> [Required task A]:
Answer these questions about the thread on the volume bounded by y = x^2, x = 3 and y = 0:
(i) Around which axis did the asker confirm the solid is revolved?
(ii) According to the answer, around which axis is the asker's derivation correct for the solid of revolution?
(iii) What integral does the answer give for the volume around the y axis by the disk method?

· · ·

# Find the volume $V_y$ of the figure bounded by the lines $y=x^2,x=3,y=0$ [closed]

Find the volume $V_y$ of the figure bounded by the lines $y=x^2,x=3,y=0$

I tried:

$$V_y=\pi \int_{0}^{3} x^4 dx=\pi \frac {3^5}{5}$$

Is this solution correct?

• Are you referring to a revolution solid around x axis?
– user
May 3 '18 at 9:49
• Around $O_y$ ..
– user548054
May 3 '18 at 9:50
• You should precise this point in the OP, are you looking for the volume of the solid of revolution around the y axis?
– user
May 3 '18 at 9:52
• Yes you are right..
– user548054
May 3 '18 at 9:53

Your derivation is correct for the volume for the solid of revolution around the $x$ axis by disk method.

Note that, for to the volume for the solid of revolution around the $y$ axis by disk method the set up would be

$$\pi \int_{0}^{9} (9-y)\, dy$$

• How did you find this formula?
– user548054
May 3 '18 at 9:57
• Opsss there was a typo. To see that make a sketch; for each fixed value of y the elementary volume is $dV=(\pi R_2^2-\pi R_1^2)dy=\pi (3^2-(\sqrt y)^2)dy$
– user
May 3 '18 at 10:02
• @Beginner You can also refer to tutorial.math.lamar.edu/Classes/CalcI/VolumeWithRings.aspx
– user
May 3 '18 at 10:04
• Thank you very much. (+1)
– user548054
May 3 '18 at 10:18
• @Beginner You are welcome! Bye
– user
May 3 '18 at 10:19

· · ·

> [Required task B]: In the records, change "Following button" to "Follow button" in the lines starting with the line that contains "Switch to the green eye Front view" and going on through the line that contains "Action: (x=121, y=200)", leaving everything else unchanged. Return only those lines, without the pictures.

· · ·

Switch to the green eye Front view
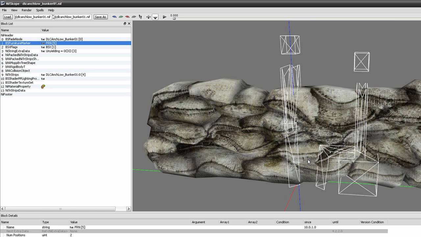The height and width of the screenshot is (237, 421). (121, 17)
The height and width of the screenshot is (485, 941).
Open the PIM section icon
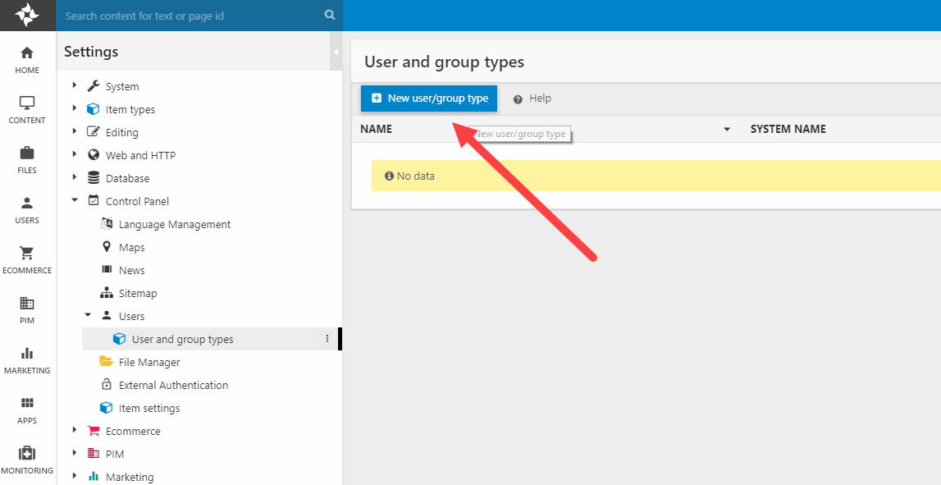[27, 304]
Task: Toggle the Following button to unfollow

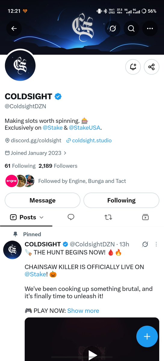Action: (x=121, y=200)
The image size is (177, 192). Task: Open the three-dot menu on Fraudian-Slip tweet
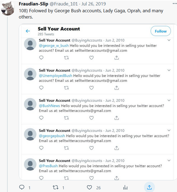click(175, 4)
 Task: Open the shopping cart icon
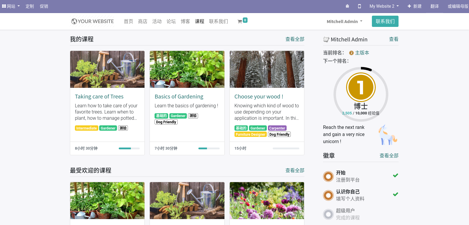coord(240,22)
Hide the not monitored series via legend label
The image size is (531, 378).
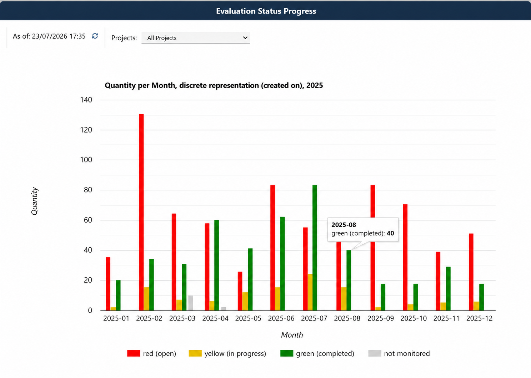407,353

· · ·

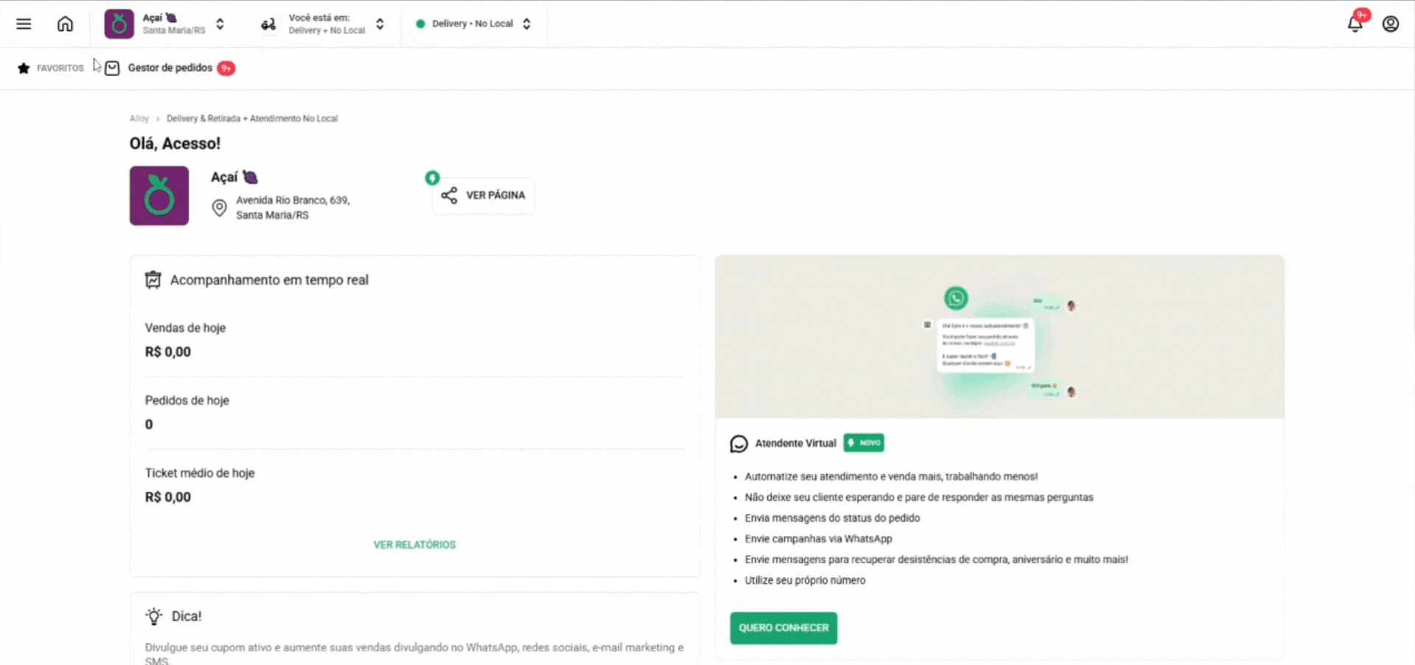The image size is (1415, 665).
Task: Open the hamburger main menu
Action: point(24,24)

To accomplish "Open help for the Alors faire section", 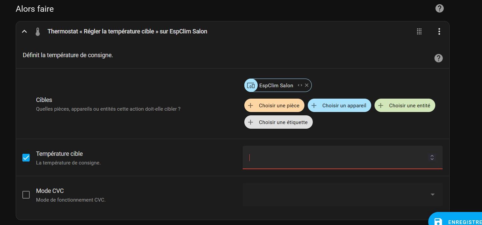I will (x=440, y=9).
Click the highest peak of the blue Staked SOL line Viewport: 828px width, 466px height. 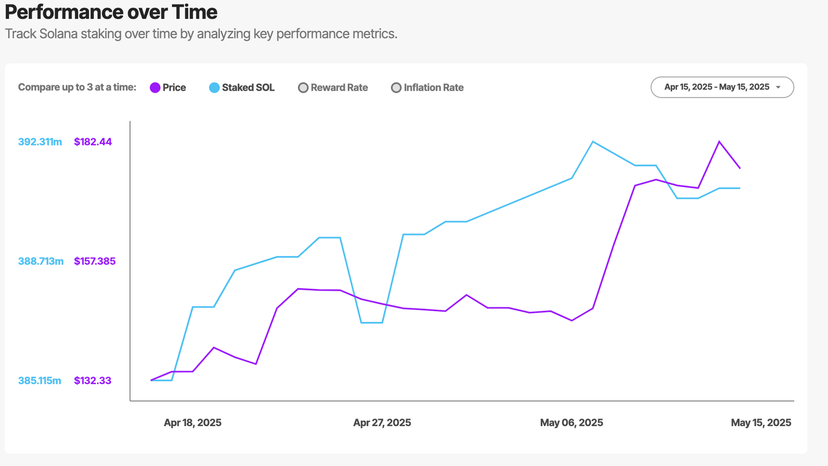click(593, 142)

· · ·

> [Task result A]:
(i) Around the y axis ($O_y$).
(ii) Around the x axis, by the disk method.
(iii) $$\pi \int_{0}^{9} (9-y)\, dy$$

> [Task result B]:
Switch to the green eye Front view
The height and width of the screenshot is (237, 421). (121, 17)
The height and width of the screenshot is (485, 941).
Open the PIM section icon
[27, 304]
Task: Toggle the Follow button to unfollow

Action: (x=121, y=200)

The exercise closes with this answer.